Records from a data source
- - - - - - -
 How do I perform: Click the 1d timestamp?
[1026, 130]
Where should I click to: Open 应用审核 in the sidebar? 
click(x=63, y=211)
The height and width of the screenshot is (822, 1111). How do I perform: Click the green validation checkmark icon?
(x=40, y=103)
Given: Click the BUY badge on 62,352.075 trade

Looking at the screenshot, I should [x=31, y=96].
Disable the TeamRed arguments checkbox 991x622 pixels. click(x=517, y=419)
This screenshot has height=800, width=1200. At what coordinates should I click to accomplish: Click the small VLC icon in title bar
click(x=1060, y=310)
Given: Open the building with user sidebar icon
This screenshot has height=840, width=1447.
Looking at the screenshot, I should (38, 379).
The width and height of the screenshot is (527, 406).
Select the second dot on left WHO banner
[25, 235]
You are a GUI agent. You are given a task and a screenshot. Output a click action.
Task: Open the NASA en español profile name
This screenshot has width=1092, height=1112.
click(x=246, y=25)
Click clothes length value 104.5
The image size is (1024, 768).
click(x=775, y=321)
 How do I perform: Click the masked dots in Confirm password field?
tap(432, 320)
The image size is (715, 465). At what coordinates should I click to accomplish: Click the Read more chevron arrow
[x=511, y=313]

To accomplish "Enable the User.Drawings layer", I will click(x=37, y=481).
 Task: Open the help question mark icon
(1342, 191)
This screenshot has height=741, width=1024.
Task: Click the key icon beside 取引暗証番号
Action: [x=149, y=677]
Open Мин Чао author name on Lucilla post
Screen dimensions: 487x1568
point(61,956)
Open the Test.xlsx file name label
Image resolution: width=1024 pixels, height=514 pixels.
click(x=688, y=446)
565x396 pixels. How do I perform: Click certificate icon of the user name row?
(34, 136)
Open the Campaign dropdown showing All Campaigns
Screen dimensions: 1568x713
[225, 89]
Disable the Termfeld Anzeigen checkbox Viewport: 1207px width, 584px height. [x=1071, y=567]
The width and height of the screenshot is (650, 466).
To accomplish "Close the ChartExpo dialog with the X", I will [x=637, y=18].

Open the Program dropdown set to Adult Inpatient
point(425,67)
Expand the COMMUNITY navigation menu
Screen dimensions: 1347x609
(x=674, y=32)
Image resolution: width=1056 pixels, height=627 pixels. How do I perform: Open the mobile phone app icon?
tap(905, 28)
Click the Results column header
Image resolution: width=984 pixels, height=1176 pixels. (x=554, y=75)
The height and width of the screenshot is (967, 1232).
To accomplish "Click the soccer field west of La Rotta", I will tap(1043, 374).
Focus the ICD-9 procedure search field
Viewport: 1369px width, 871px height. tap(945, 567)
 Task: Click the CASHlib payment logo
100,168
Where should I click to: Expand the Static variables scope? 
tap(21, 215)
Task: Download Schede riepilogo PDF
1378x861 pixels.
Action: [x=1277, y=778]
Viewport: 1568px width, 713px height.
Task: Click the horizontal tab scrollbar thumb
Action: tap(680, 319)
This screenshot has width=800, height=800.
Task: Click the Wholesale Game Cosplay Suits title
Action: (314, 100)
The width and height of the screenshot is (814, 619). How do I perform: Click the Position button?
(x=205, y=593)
- - - - - - -
Task goal »
Counting the lines above that hold "Disable", reply with the number and no other words.

Worked solution »
2